The epidemic of opioid overdose deaths has been geographically lopsided. West Virginia has the highest rate, followed by New Hampshire, Ohio and Kentucky. Illinois’ rate is one-third of West Virginia’s, but that’s only modest comfort. Last year, 1,889 people died from opioid overdoses in Illinois.
But people keep using heroin and prescription opioids despite the dangers. “I crashed three vehicles in one week,” one fentanyl user told the Tribune’s John Keilman. “I went to jail. But I liked it. I loved it – the rush, the euphoria, everything that came along with it.” Because fentanyl is much more potent than heroin, it carries a higher risk of accidental death.

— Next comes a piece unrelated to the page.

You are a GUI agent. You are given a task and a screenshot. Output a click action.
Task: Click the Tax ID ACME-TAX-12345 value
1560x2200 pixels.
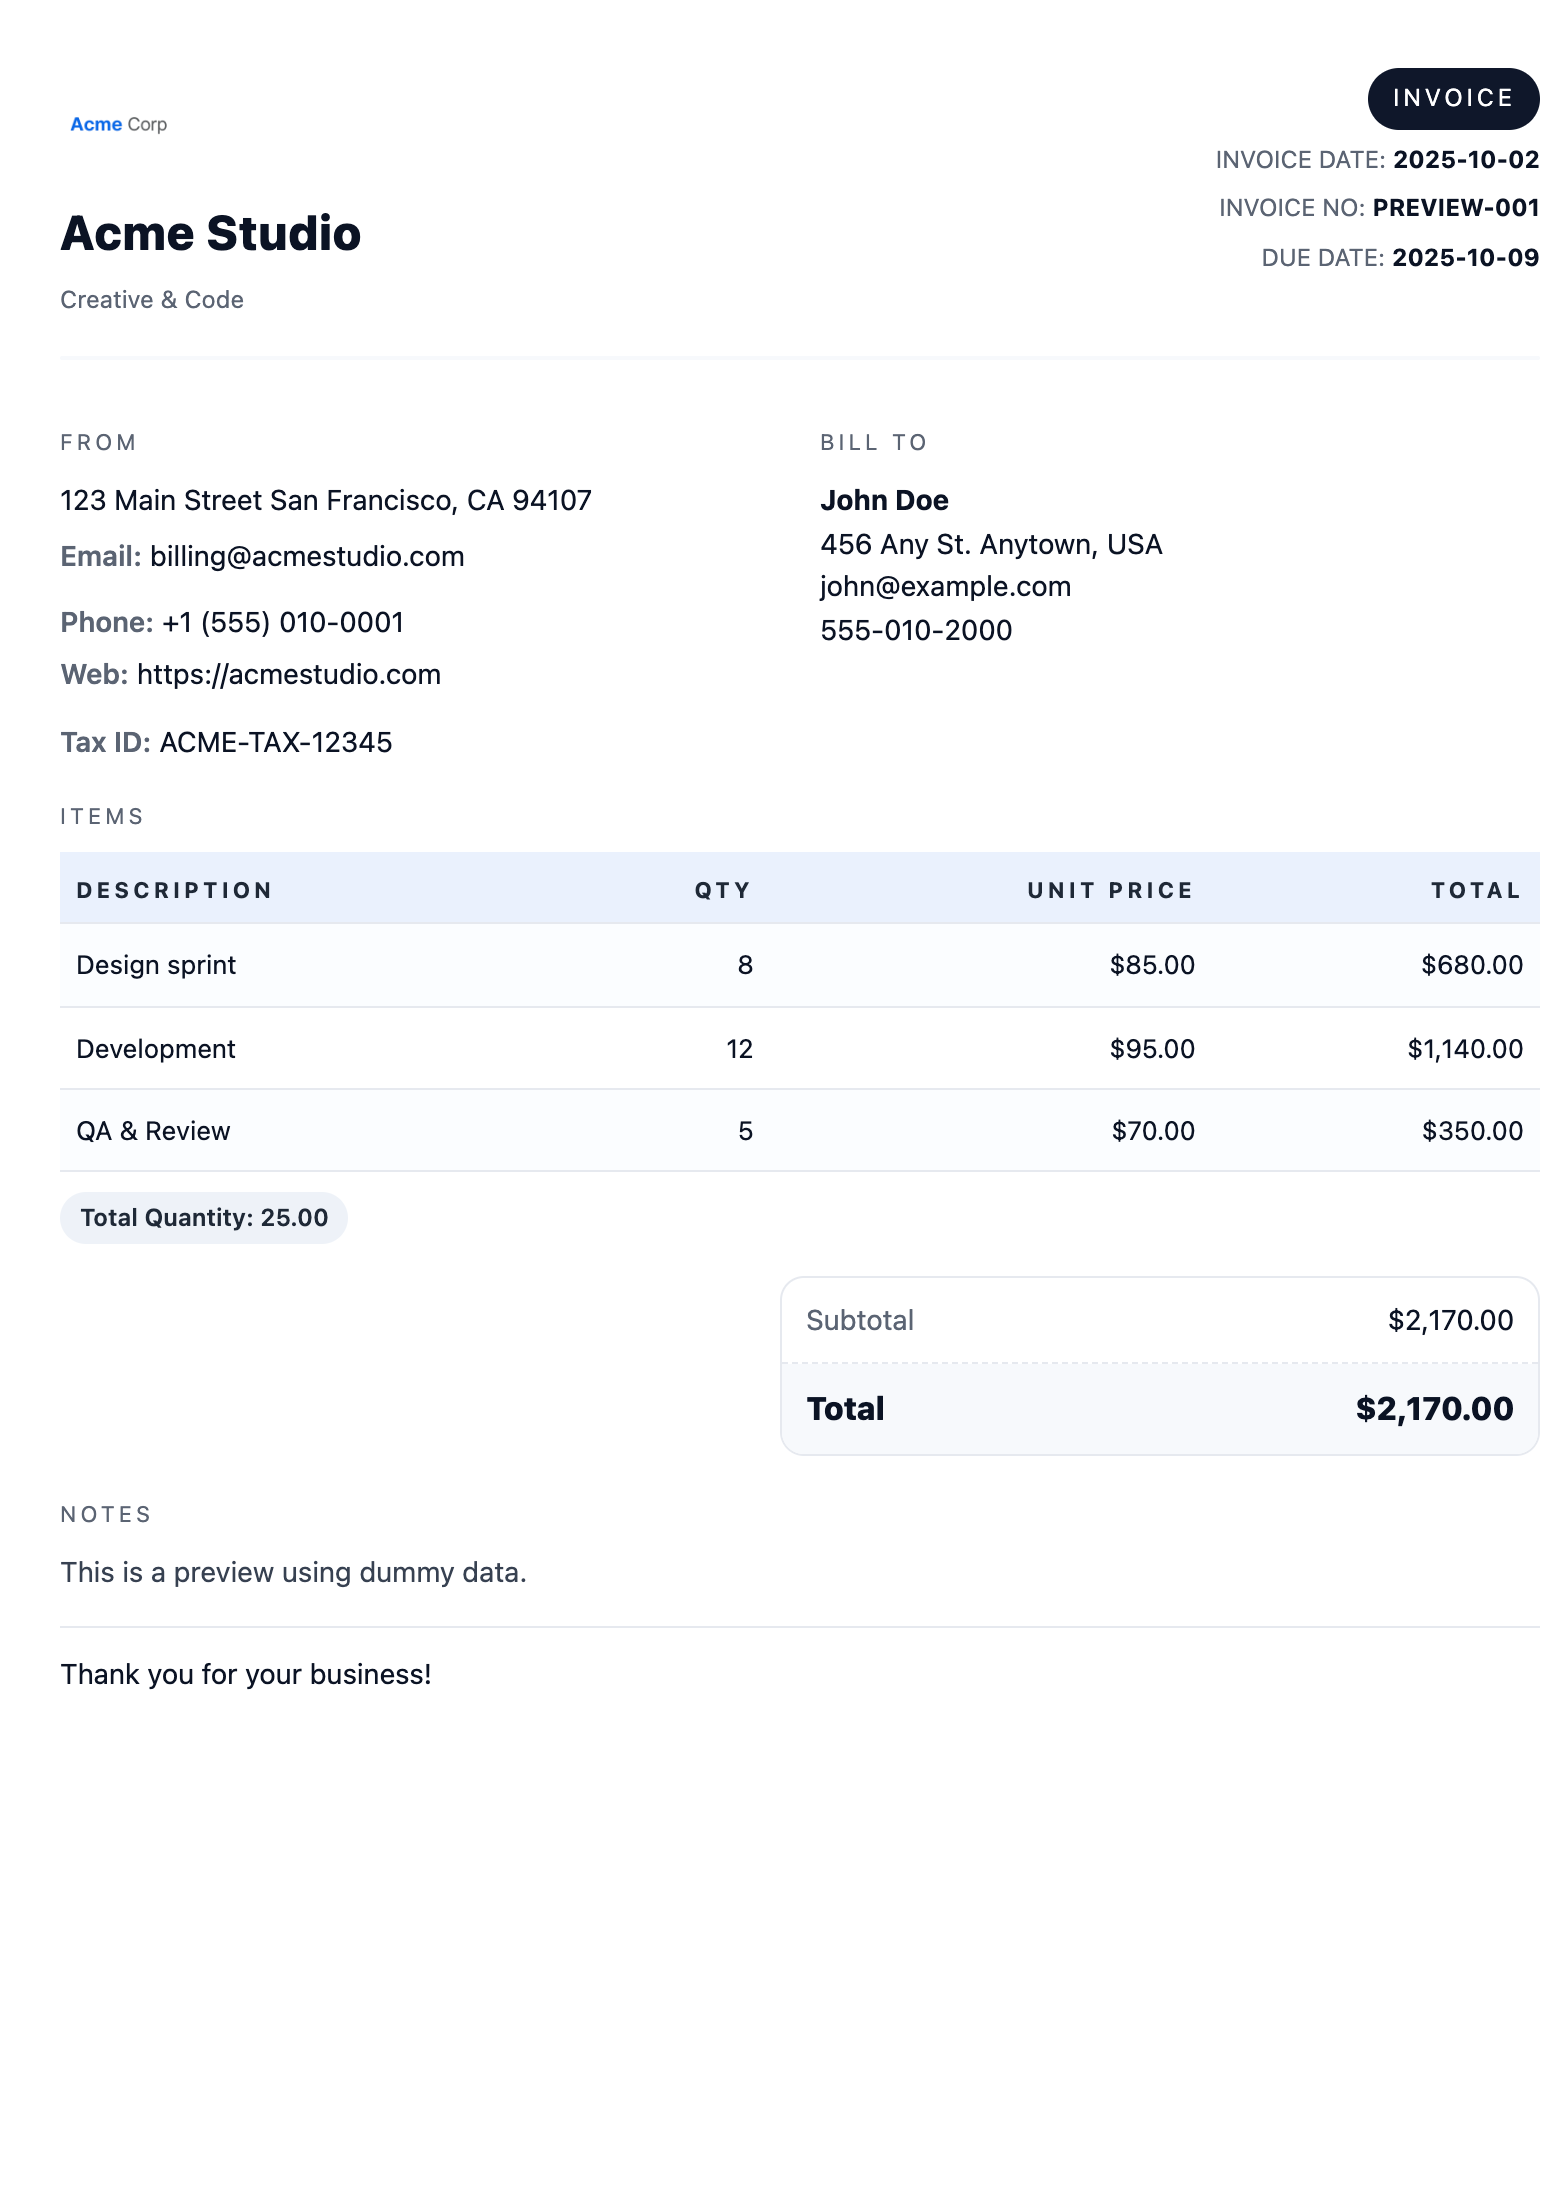(275, 743)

This is a national problem that has to be addressed one user at a time, at every level of government. Fortunately, it’s not being overlooked in Illinois. In recent days, a report put together by a group of state agencies mapped out a comprehensive strategy to eliminate one-third of opioid overdose deaths by 2020. And Gov. Bruce Rauner appointed a task force to look for ways to implement the strategy.
The action plan sets out ideas that it separates into three categories: prevention, treatment and recovery, and response. To prevent deaths, it recommends getting more doctors and pharmacies to use the Illinois Prescription Monitoring Program, which can let them know when patients are trying to get multiple prescriptions. More education and training of providers about the hazards of overuse would save lives.
A big need is greater access to “medication-assisted treatment” (MAT), which offers methadone and buprenorphine, drugs proven useful helping those with “opioid use disorder” (addiction, in common parlance) beat the habit.
Medicaid covers the cost for those who qualify. But more than half the counties in Illinois have no MAT providers. Most of the doctors and clinics furnishing such therapy are in Cook County – which has a much lower fatality rate than many downstate counties. The report says that each year, 248,000 Illinois residents who need treatment go without.
Expanded treatment is needed in correctional facilities as well, because less than one-third of prisoners addicted to opioids get this kind of help. Most correctional facilities don’t refer departing inmates for MAT. But former inmates who fail to get needed treatment are at high risk of recidivism, relapse and overdose death.
Someone who has overdosed can be saved through the prompt administration of naloxone, and the state has made progress on this front. Thanks to legislation passed in recent years, the action plan report says, more than 90,000 people have been trained to administer the antidote, and all emergency vehicles are required to carry a supply.
But while many police officers have access to naloxone, the report notes, not all carry it or know how to use it. Making it easier to get this lifesaving remedy into the hands of ordinary people and community organizations would provide another line of defense.
There is no silver bullet here. Prescription opioids are an essential, legitimate tool in physician treatment of severe pain, which means some will always remain available for illegal trafficking. Synthetic forms can be produced in illegal labs. Some people will always be prone to drug abuse.
But expanding education, treatment and overdose remedies would prevent many Illinoisans from becoming addicted – and keep others from dying from using opioids. More ambitious efforts will take time, attention and money. But then, the human damage and death caused by the opioid epidemic are exacting an even higher price.